Res2Net/Res2Net-PretrainedModels

training hyperparameter

wangbin2018 opened this issue · 6 comments

Hello,where can I see the training Hyperparameter?

gasvn commented

You can refer to this repo to reproduce our results. https://github.com/pytorch/examples/blob/master/imagenet/main.py

I train the res2net-v1b about 200 epochs,but only get top1-78.37%,(lr = 0.2 ,per_batch = 128 on 8 GPU), other hyperparameter is same,about 2% less,how can I adjustment?

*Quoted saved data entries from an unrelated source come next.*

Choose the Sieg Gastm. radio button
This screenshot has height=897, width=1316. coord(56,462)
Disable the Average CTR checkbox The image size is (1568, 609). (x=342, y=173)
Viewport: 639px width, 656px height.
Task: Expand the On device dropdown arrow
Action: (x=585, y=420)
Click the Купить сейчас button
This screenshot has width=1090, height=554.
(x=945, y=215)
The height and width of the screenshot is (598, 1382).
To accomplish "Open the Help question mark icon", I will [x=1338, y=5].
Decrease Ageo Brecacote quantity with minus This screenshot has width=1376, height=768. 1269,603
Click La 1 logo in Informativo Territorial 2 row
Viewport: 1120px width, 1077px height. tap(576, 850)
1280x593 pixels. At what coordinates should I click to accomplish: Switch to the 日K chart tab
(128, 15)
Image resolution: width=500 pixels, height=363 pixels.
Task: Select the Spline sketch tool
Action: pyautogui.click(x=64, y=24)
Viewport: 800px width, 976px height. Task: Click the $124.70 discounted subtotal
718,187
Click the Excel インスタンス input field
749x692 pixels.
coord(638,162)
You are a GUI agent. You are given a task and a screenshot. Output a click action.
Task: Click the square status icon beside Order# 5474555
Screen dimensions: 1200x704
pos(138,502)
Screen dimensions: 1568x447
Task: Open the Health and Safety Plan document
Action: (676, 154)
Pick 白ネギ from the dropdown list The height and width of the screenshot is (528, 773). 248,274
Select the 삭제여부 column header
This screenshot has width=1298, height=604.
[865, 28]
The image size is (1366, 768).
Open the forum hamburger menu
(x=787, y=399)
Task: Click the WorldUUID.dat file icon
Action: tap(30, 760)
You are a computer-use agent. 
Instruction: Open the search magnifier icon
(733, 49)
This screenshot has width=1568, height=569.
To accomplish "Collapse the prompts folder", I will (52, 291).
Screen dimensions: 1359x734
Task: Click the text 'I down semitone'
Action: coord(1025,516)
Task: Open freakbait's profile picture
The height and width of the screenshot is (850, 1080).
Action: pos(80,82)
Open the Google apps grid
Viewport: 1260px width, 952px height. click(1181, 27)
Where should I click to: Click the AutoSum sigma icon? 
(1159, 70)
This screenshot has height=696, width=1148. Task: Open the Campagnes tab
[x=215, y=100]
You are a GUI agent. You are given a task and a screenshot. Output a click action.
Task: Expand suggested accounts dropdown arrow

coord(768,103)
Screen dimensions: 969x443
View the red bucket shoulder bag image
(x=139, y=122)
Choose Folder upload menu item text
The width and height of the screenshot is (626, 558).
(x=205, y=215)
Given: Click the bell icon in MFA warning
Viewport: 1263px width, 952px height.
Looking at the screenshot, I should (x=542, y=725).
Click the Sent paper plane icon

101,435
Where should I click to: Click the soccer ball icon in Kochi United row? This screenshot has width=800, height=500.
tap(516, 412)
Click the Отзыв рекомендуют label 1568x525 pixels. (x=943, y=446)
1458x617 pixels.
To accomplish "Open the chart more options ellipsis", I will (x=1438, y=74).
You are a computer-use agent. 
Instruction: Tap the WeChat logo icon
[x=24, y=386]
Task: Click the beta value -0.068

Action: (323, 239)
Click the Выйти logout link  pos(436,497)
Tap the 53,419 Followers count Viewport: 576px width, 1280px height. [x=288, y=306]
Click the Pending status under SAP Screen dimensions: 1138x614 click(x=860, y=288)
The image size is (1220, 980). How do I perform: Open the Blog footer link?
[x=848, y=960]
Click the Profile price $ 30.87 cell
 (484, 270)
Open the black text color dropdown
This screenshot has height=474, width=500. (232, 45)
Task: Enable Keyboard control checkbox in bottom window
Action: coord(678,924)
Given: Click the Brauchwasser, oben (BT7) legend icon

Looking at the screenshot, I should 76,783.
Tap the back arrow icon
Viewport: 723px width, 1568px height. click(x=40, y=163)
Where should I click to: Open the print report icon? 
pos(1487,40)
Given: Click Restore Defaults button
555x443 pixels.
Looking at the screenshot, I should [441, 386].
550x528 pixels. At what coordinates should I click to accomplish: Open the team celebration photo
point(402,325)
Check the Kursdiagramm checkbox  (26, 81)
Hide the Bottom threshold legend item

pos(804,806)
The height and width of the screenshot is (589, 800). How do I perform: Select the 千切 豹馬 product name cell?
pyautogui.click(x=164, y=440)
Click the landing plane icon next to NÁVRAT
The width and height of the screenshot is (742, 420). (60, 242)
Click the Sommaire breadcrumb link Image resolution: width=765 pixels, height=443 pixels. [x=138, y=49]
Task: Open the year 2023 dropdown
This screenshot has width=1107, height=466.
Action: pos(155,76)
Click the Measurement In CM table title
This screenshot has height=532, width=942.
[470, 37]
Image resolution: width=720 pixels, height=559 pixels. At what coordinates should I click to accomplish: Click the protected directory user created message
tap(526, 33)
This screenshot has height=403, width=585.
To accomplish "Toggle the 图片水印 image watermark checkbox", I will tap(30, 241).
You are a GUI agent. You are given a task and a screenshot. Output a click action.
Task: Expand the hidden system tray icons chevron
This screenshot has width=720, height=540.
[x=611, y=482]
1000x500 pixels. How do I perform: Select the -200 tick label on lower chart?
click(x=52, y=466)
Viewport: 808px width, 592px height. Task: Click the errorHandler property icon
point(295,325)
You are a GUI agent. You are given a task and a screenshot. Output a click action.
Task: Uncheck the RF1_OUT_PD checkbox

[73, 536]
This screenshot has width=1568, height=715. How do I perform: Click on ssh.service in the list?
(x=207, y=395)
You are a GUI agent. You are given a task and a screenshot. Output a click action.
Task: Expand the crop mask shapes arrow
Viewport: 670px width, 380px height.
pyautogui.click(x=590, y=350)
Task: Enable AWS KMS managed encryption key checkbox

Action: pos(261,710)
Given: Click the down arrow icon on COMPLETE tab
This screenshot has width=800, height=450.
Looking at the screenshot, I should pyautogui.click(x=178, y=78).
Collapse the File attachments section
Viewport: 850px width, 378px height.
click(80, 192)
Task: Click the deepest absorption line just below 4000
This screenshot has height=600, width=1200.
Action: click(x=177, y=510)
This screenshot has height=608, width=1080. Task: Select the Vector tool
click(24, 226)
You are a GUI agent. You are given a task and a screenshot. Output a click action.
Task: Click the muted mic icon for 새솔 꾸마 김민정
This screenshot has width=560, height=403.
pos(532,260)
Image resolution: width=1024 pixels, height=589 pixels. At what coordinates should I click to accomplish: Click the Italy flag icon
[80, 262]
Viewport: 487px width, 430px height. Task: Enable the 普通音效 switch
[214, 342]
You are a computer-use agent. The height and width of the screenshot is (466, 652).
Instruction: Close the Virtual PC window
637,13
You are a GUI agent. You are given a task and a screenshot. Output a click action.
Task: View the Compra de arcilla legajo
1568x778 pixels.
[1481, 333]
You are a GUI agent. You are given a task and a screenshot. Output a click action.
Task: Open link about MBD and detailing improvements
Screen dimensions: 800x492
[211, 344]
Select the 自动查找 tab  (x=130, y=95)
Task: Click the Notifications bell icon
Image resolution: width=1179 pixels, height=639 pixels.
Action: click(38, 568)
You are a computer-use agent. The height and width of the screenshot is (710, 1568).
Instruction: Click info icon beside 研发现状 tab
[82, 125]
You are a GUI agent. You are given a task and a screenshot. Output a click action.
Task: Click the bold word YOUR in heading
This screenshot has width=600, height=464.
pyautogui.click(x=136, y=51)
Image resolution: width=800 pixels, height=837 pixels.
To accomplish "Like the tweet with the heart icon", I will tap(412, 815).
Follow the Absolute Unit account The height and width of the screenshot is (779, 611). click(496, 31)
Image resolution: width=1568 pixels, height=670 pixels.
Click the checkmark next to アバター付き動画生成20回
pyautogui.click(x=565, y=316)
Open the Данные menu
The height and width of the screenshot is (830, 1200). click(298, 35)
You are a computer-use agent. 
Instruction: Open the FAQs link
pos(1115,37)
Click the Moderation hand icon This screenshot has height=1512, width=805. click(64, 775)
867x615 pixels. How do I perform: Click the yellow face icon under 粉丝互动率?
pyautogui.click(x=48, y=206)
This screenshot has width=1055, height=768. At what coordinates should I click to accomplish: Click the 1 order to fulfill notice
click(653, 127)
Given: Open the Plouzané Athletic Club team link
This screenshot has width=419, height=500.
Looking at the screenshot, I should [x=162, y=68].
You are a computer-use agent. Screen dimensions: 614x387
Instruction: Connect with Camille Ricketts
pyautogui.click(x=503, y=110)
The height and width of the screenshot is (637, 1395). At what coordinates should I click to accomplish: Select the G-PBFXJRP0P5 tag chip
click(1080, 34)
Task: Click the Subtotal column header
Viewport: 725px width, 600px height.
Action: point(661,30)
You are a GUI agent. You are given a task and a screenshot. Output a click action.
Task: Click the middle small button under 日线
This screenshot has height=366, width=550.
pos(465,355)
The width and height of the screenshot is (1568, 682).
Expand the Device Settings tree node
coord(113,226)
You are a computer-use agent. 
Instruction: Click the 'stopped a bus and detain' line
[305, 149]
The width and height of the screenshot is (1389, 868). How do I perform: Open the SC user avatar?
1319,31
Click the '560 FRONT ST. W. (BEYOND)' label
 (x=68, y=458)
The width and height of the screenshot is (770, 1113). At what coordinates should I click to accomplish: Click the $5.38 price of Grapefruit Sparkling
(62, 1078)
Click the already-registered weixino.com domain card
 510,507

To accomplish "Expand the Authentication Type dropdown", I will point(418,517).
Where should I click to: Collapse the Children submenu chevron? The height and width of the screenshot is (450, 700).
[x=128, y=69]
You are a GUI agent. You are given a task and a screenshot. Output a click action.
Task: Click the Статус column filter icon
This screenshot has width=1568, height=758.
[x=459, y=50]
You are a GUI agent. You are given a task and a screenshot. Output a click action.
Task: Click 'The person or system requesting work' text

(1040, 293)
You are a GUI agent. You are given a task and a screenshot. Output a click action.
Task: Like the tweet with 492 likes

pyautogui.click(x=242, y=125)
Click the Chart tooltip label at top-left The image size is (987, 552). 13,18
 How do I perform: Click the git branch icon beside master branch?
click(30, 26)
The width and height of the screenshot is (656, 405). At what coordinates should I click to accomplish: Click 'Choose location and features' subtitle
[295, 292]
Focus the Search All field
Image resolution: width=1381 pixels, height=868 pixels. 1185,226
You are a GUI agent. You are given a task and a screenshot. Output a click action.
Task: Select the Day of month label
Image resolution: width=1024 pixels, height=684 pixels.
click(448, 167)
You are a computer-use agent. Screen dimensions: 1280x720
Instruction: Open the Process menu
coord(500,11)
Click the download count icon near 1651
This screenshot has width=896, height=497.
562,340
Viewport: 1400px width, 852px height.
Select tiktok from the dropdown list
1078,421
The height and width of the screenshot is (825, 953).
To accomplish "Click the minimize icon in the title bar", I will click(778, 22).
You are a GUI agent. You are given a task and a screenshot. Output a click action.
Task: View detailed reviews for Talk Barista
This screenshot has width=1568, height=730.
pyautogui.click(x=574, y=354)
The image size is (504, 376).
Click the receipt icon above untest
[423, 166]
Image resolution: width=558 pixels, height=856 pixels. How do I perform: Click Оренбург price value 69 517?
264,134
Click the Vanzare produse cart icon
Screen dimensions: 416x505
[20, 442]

Excuse me,can I ask one more question?You paper say use a mini-batch of 256 on 4 Titan Xp GPUs,256 is total batch (means 64 per GPU)or 256 per GPU, and the Hyperparameter of res2net_v1b is the same as res2net?

gasvn commented

The v1b uses our designed trick that is similar to mixup. Sorry I cannot give it to you since we are still working on it. Using mixup and coslr with 300 epoch can get the similar result. If you are going to compare your method with res2net, you can just refer to the results in the paper.

Thank you very much!So common version of res2net using trick? And do you train net using f16, because 256 per_batch can lead to OOM. I'm very interest in your work~

gasvn commented

The res2net_v1b is designed for better downstream task, not for comparison. I didn't use f16, and no OOM happens when using GPU with 11G memory.